Saya menyadari bahwa keterbukaan informasi bukan sekadar menjalankan amanat Undang-Undang Nomor 14 Tahun 2008 tentang Keterbukaan Informasi Publik. Lebih dari itu, keterbukaan informasi adalah upaya membangun kepercayaan antara negara dan warganya melalui komunikasi yang jujur, profesional, dan bertanggung jawab.
Selama menjalankan tugas tersebut, saya menemukan beragam karakter pemohon informasi. Ada mahasiswa yang sedang menyelesaikan penelitian, dosen yang mencari data untuk kepentingan akademik, jurnalis yang membutuhkan konfirmasi, masyarakat yang ingin memahami kebijakan pemerintah, warga negara Indonesia yang menghadapi persoalan di luar negeri, hingga mereka yang sekadar ingin memastikan bahwa negara hadir ketika dibutuhkan. "Pak, anak saya tidak ada kabar sudah lebih dari 5 tahun bekerja di luar negeri," begitu pesan singkat di hotline PPID.
Banyak permohonan yang sederhana, unik, bahkan terkadang mengundang senyum atau geleng kepala. Beberapa waktu lalu, PPID menerima permohonan proposal sebagai event organizer (EO). Pernah pula ada yang menawarkan permohonan kerja sama sebagai brand ambassador. Bahkan seseorang menghubungi untuk meminta salinan SK atase di tahun 1960-an.
Di kesempatan lain, seseorang meminta bantuan menelusuri dokumen pemulangan jenazah anggota keluarganya yang telah dipulangkan dari luar negeri lebih dari lima belas tahun sebelumnya. Mungkin arsip yang dicarinya bukan sekadar dokumen administrasi. Di baliknya tersimpan kenangan, kebutuhan akan kepastian, dan keinginan untuk menuntaskan sebuah urusan keluarga yang belum selesai.
Ada pula orang tua yang mencari informasi mengenai status kewarganegaraan anak hasil perkawinan campuran. Ada mahasiswa yang hampir kehilangan kesempatan sidang karena membutuhkan satu dokumen resmi sebagai referensi. Ada warga negara Indonesia di luar negeri yang kebingungan mencari informasi mengenai pelayanan kekonsuleran. Bahkan ada pesan yang isinya hanya satu kalimat sederhana:
"Saya tidak tahu harus bertanya kepada siapa. Mudah-mudahan Bapak dan Ibu bisa membantu."

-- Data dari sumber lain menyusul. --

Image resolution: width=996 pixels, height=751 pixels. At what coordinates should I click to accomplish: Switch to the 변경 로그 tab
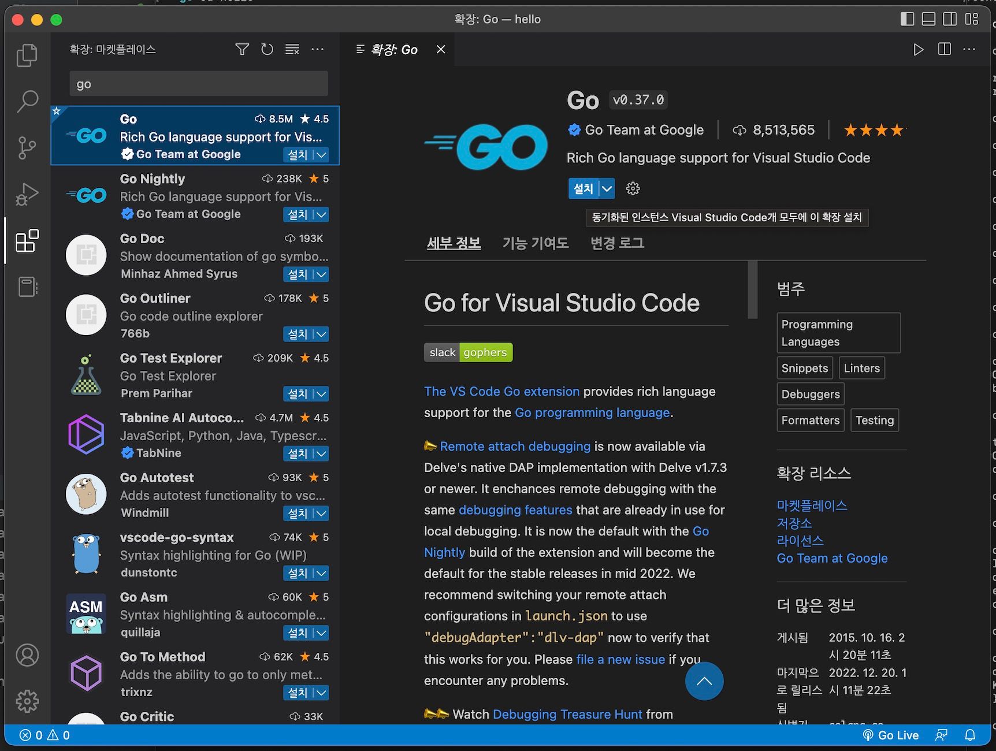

Kalimat seperti itu selalu mengingatkan saya bahwa bagi sebagian masyarakat, PPID bukan hanya tempat meminta informasi. PPID seringkali dipandang sebagai teras depan atau pintu pertama menuju negara. Ketika mereka tidak tahu harus menghubungi siapa, alamat email atau nomor hotline PPID menjadi tempat pertama yang mereka temukan.
Pada akhirnya, saya percaya bahwa setiap pertanyaan layak memperoleh jawaban yang terbaik, dan setiap jawaban yang diberikan negara merupakan cerminan cara negara menghargai hak masyarakat atas informasi. Di antara pertanyaan dan jawaban itulah sesungguhnya terdapat ruang untuk mendengar, memahami, melayani, dan membangun kepercayaan.
Sebagai ASN, bisa jadi yang ditangani PPID bukan soal keterbukaan informasi, tapi kadang curahan hati. Permohonannya mungkin tidak relevan tapi cara menjawabnya adalah salah satu bentuk negara hadir untuk mendengar bahkan melayani.